Srikandi melakukan aksi kepahlawanan itu bukan karena kemampuannya sendiri. Bahkan, ia hanya menjadi alat dari sebuah dendam, namun kita memuja dan menempatkannya dalam simbolisasi yang penting. Kita bahkan tak peduli Srikandi telah melukai hati Subadra, istri pertama Arjuna ketika ia mau diperistri Arjuna. Bahkan, kemudian ia juga rela dimadu berulangkali oleh suaminya hanya karena tak bisa memberikan anak. Srikandi sesungguhnya adalah pseudo-metaphor, gambaran semu bagi upaya menghibur ketertindasan perempuan di berbagai bidang. Seperti Orde Baru (Orba) menghibur perempuan dengan Dharma Wanita, seperti syariat agama menghibur perempuan dengan “surga di bawah telapak kaki ibu”, seperti kapitalisme menghibur perempuan dengan gelar ratu kecantikan.
***
Wayang purwa sebagai sistem konversasi peradaban Jawa yang utama telah mendistribusi citra perempuan sedemikian rupa. Dan semua itu didistribusi juga dengan cara memikat melalui lakon cerita yang membetot imaji. Belum lagi bila kita membincangkan pentas pergelarannya. Semua tokoh penting wayang laki-laki yang beristri lebih dari satu, kecuali Yudhistira dan Duryudana. Sikap terhadap sinden-sindennya (penyanyi perempuan dalam pentas wayang). Konstruksi wayang purwa adalah konstruksi nilai dan citra perempuan yang subordinat.

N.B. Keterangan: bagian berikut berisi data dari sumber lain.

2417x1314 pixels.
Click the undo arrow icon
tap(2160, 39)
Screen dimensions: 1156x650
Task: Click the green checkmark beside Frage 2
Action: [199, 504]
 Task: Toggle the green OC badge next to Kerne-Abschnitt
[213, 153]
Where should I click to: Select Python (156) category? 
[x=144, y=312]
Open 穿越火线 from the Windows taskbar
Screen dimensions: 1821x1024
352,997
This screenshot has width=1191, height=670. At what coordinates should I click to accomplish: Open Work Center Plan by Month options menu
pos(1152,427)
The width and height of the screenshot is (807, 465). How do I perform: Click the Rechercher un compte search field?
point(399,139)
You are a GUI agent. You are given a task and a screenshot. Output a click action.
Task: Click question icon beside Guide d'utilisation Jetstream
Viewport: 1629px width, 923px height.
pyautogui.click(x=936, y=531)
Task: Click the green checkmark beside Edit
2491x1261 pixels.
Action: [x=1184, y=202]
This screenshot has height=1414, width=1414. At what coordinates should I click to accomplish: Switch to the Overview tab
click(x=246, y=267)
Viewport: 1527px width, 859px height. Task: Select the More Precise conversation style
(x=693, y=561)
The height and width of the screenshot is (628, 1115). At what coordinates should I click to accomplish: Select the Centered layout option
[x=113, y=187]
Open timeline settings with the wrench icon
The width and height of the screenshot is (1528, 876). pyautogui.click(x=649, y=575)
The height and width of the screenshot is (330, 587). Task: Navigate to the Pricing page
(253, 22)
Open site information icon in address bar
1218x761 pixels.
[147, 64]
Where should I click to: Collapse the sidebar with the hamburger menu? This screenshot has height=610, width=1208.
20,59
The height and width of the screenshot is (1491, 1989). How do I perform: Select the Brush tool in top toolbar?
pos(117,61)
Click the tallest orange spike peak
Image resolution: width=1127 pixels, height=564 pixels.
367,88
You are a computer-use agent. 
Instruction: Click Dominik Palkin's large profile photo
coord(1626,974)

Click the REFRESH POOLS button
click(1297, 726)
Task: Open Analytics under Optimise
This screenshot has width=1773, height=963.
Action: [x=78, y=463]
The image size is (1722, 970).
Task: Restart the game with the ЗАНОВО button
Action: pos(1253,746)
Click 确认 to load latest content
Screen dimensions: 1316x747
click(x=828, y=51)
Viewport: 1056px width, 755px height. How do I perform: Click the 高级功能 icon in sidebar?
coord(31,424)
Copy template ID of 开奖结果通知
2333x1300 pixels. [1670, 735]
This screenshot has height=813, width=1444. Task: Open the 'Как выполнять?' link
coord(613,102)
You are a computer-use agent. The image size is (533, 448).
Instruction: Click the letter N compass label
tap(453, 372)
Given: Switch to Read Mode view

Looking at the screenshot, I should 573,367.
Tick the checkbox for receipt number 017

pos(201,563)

Reinterpretasi dan modifikasi terhadap pergelaran wayang memang telah banyak dilakukan oleh dalang-dalang masa kini. Ada beberapa dalang yang melakukan reinterpretasi dan modifikasi terhadap pergelaran wayang kulit. Namun, berbagai reinterpretasi dan modifikasi belum menyentuh pada pembangunan citra perempuan bagi upaya kesetaraan jender. Kebanyakan dalang memodifikasi tampilan dan jalan cerita, yang banyak melanggar pakem semata-mata atas pertimbangan popularitas, tuntutan zaman, dan keterhiburan khalayak, dan sama sekali belum menyentuh reinterpretasi terhadap berbagai sistem nilai dan ideologi wayang purwa yang patriarkis dan feodal.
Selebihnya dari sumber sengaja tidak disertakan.